Justin Tang/La Presse canadienne Jeannine Plamondon

OTTAWA — Les avocats impliqués dans le dossier très médiatisé du vice-amiral Mark Norman, accusé d’avoir transmis des informations confidentielles au chantier naval Davie, seraient sur le point de s’entendre sur une date de procès.

L’affaire doit revenir devant un tribunal ontarien le 4 septembre après une brève audience tenue mardi.

La procureure de la Couronne, Jeannine Plamondon, a indiqué que la poursuite et la défense discutaient de dates provisoires pour les requêtes préliminaires.

En mars, Mark Norman a été accusé d’abus de confiance à la suite d’une enquête criminelle portant sur la divulgation présumée d’informations gouvernementales classifiées.

Cette histoire découle d’une décision prise en novembre 2015, par le gouvernement libéral nouvellement élu, de reconsidérer un contrat de 700M$ accordé par les conservateurs dirigés par Stephen Harper au chantier naval Davie, à Lévis.

Le contrat visait à convertir un navire civil, l’Astérix, en navire de ravitaillement temporaire de la Marine. Le bateau devait être loué pour cinq ans, avec une autre option de cinq ans, jusqu’à ce que des navires de ravitaillement permanents soient construits à Vancouver.
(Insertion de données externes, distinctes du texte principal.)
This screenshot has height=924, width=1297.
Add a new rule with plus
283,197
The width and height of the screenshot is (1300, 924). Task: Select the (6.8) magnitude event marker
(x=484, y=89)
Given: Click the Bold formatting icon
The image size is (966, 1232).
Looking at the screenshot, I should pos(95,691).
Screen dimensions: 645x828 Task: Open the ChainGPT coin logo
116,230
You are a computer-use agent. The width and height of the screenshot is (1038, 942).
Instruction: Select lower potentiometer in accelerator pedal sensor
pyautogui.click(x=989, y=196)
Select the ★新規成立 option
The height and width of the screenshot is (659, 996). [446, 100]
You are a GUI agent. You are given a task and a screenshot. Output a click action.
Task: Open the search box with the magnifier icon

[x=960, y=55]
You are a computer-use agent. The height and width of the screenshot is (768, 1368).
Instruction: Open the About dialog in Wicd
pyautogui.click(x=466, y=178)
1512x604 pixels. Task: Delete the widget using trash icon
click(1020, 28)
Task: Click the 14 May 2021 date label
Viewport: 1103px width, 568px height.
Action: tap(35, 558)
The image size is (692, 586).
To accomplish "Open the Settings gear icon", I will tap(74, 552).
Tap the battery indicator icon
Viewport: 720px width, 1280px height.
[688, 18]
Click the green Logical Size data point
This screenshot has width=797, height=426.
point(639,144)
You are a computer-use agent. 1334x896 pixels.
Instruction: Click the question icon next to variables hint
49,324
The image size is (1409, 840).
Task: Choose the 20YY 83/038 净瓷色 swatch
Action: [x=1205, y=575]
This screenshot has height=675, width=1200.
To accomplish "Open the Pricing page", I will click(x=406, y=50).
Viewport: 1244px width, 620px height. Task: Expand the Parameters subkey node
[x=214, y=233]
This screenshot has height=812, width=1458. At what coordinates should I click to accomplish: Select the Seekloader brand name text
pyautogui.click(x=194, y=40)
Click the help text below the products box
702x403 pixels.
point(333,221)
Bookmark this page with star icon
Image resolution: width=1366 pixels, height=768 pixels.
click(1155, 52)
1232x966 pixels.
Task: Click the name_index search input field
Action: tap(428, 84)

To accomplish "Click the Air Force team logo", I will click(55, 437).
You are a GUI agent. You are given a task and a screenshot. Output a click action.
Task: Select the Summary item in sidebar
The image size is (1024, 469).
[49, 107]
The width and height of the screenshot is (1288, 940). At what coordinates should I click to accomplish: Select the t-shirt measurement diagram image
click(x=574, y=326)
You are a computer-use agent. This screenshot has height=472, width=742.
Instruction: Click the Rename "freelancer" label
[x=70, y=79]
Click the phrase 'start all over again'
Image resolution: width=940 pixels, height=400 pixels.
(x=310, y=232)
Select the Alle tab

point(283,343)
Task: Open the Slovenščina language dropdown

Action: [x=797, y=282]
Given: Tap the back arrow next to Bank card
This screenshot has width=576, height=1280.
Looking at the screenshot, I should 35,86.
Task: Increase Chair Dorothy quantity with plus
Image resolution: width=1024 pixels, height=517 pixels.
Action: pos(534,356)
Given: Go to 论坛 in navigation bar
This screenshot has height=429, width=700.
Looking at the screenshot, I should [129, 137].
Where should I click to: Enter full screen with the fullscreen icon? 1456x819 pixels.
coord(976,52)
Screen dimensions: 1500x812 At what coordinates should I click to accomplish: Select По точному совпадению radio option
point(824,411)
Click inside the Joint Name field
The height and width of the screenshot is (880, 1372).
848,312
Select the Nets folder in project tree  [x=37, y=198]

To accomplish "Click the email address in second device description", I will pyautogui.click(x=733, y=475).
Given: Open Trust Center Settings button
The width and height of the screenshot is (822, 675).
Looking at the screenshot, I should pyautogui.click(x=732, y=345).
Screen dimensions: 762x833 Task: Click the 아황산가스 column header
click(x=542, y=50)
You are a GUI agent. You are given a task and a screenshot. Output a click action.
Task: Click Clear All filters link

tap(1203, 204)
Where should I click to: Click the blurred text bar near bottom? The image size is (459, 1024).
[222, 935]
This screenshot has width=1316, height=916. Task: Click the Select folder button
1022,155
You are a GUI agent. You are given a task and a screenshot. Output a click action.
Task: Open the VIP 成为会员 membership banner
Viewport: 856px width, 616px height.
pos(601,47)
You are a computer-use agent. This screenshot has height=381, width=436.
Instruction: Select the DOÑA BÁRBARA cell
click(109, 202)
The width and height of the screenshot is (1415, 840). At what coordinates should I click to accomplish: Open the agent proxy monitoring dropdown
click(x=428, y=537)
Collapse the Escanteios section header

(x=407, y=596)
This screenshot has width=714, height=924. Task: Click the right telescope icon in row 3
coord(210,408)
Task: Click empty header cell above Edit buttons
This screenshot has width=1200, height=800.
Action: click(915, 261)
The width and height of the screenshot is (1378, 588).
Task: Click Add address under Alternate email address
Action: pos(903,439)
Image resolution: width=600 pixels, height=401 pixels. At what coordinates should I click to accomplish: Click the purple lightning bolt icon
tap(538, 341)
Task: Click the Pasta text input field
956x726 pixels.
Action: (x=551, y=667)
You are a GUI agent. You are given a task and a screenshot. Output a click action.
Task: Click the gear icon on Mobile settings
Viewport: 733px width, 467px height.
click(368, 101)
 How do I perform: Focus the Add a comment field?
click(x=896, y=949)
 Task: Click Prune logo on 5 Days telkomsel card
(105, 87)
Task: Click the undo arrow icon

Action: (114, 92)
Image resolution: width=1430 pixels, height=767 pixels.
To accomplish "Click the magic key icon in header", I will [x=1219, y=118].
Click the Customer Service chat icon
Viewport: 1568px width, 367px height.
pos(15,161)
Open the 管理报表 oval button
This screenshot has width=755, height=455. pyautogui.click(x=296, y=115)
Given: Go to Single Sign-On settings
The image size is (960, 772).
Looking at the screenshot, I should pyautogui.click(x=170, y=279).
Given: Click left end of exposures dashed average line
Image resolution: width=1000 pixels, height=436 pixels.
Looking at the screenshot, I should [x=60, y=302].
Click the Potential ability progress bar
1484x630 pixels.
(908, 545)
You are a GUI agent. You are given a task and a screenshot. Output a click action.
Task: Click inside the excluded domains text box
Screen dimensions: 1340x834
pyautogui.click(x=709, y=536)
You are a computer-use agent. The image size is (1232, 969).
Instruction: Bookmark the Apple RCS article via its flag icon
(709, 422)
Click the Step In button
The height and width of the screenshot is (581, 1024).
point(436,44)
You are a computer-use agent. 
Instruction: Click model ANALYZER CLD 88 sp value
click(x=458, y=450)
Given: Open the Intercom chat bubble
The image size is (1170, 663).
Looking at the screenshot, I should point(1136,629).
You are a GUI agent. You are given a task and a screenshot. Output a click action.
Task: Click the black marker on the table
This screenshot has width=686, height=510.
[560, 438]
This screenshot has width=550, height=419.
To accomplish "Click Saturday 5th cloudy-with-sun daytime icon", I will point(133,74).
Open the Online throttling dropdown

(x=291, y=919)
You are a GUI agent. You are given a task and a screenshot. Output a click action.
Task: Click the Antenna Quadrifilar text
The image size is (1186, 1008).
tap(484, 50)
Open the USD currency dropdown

Alors que le plan de révision du contrat devait demeurer secret, les documents déposés en cour mentionnent que la Gendarmerie royale du Canada soupçonnait le vice-amiral Norman d’être contrarié par cette décision. D’après les documents judiciaires, le haut gradé aurait collaboré avec Davie pour tenter de faire pression sur le gouvernement.

Depuis son arrestation, Mark Norman a été destitué de ses fonctions de commandant en second des Forces armées canadiennes. Il avait d’abord été relevé temporairement de ses fonctions de vice-chef d’état-major de la défense, mais la décision est devenue permanente.

Le vice-amiral a été muté à un poste excédentaire au bureau du chef d’état-major de la défense, où il continue à servir les Forces pendant les procédures judiciaires.

Aucune des allégations n’a encore été étudiée par le tribunal. Mark Norman clame son innocence et entend se défendre contre ces accusations.

S’il est reconnu coupable, il risque une peine maximale de cinq ans de prison.

Les libéraux ont finalement décidé de poursuivre le projet et l’Astérix est aujourd’hui utilisé par la Marine.